Problem statement
Please copy out the records below, word for word, starting with the line with "GitHub (428, 1975)" and going on through the line with "Mastodon (438, 2056)".
— Start of Record extracts —
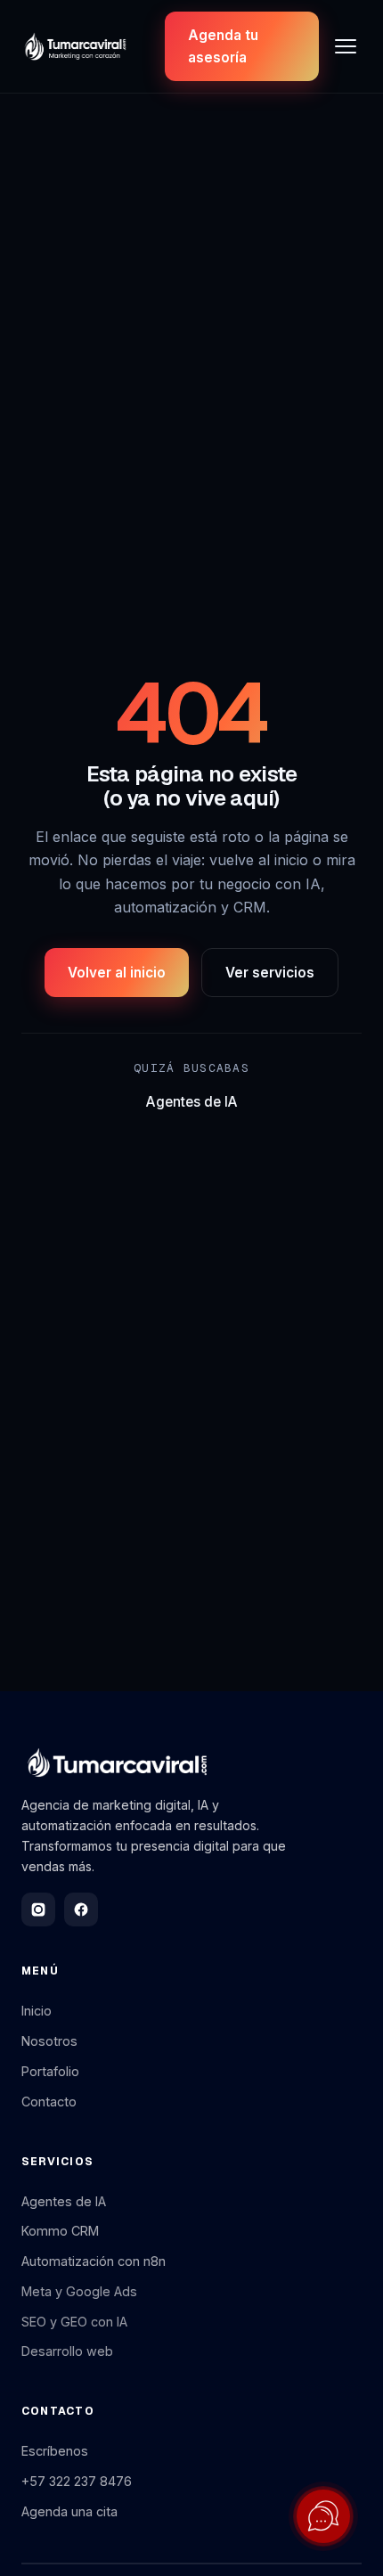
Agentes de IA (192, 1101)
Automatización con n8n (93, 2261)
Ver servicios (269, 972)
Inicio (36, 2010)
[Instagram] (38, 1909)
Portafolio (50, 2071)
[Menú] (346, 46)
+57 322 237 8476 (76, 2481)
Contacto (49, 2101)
— End of Record extracts —
— Start of Record extracts —
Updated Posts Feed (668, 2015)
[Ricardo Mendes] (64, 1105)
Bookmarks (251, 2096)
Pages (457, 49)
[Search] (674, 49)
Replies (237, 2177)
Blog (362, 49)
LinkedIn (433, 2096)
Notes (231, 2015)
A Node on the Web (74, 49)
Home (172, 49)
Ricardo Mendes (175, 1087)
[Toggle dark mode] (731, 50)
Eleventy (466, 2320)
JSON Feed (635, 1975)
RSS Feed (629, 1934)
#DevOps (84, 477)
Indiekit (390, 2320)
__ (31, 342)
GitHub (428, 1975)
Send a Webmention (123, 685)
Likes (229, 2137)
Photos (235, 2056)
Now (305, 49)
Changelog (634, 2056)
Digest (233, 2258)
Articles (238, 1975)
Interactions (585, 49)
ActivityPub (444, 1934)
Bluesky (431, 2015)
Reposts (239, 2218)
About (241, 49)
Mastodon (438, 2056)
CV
— End of Record extracts —
— Start of Record extracts —
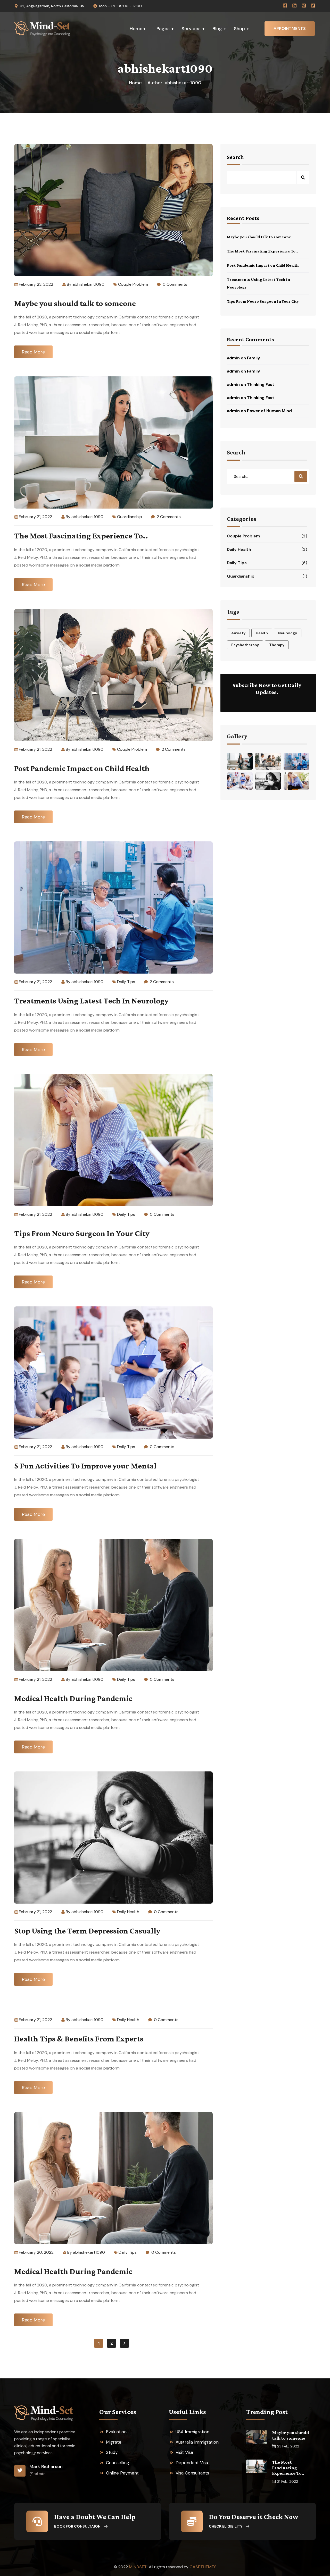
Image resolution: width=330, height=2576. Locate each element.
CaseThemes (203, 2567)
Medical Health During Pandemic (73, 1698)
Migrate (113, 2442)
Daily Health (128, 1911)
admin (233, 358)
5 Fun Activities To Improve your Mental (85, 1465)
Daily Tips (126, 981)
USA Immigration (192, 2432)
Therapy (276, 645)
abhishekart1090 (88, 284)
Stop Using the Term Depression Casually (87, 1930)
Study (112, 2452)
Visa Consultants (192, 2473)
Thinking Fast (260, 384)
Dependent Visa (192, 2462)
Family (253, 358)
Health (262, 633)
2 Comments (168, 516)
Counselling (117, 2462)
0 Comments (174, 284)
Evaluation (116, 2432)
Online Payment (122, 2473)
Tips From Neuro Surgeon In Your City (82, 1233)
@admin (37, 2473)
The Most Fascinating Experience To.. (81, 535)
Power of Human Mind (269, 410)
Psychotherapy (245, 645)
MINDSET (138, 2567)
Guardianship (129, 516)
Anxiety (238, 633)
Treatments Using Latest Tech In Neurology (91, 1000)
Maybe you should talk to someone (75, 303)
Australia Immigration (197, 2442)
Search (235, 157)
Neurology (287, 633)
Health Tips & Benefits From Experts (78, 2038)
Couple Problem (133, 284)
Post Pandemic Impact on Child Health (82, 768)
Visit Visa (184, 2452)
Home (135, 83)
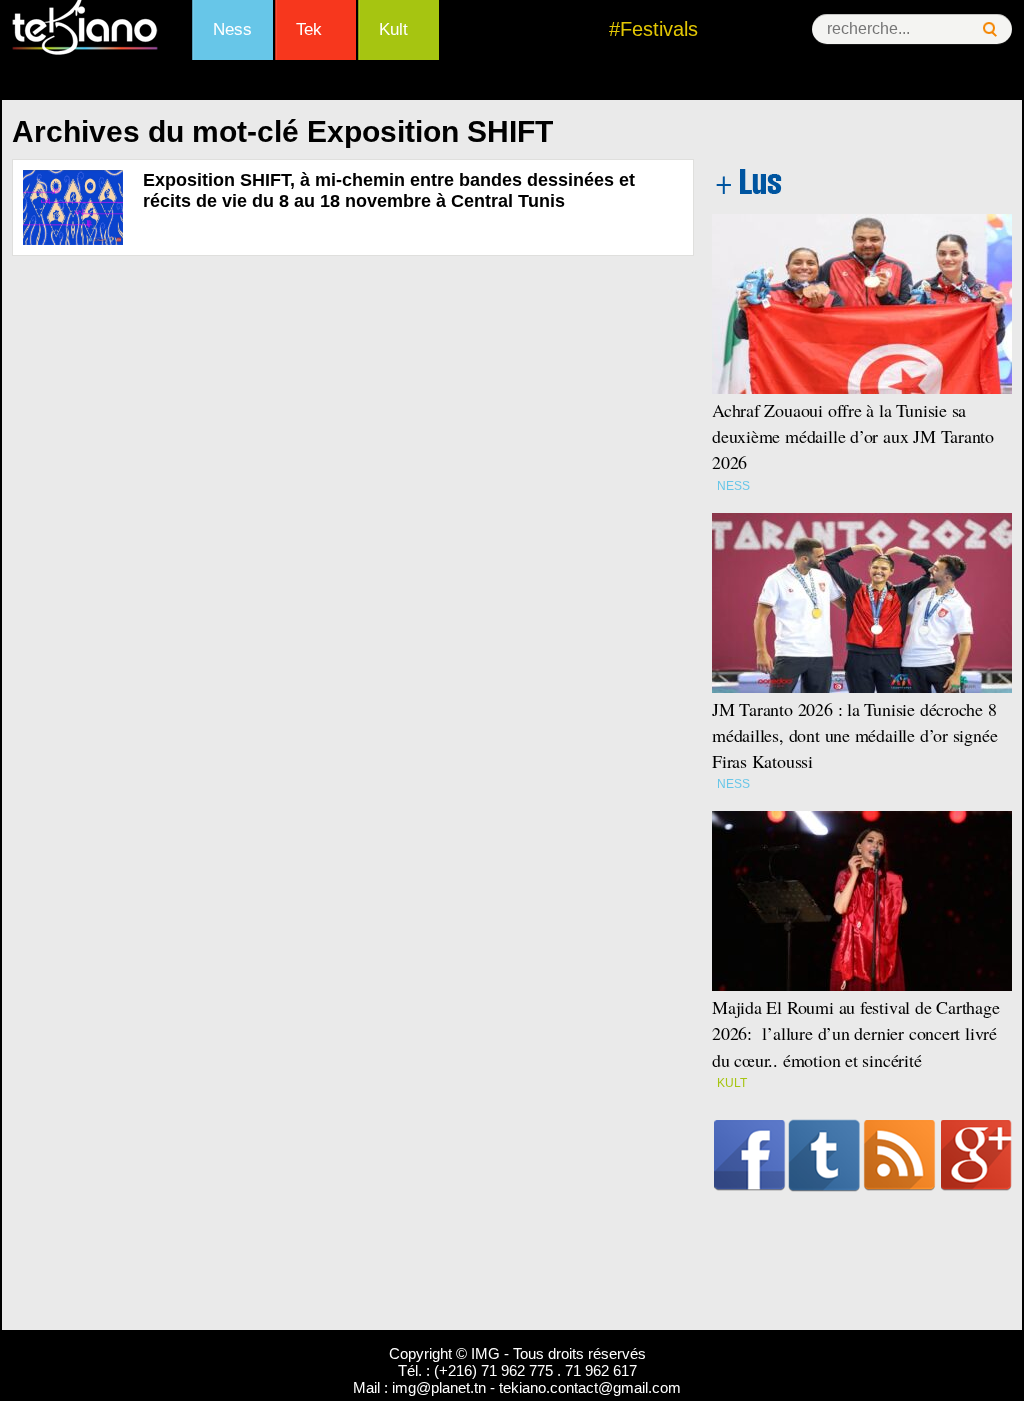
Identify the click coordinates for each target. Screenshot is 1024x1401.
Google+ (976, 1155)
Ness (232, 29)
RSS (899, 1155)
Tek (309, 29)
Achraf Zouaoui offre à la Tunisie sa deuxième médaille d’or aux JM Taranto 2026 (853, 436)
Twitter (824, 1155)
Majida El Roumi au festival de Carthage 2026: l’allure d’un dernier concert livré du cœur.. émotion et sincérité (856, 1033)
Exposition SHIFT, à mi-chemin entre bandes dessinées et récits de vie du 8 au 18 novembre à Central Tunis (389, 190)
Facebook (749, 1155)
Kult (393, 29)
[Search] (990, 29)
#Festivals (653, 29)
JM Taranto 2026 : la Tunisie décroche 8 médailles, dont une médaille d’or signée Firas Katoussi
— End of Record extracts —
Reply
GitHub (428, 1975)
Send a Webmention (123, 685)
Likes (229, 2137)
Photos (235, 2056)
Now (305, 49)
Changelog (634, 2056)
Digest (233, 2258)
Articles (238, 1975)
Interactions (585, 49)
ActivityPub (444, 1934)
Bluesky (431, 2015)
Reposts (239, 2218)
About (241, 49)
Mastodon (438, 2056)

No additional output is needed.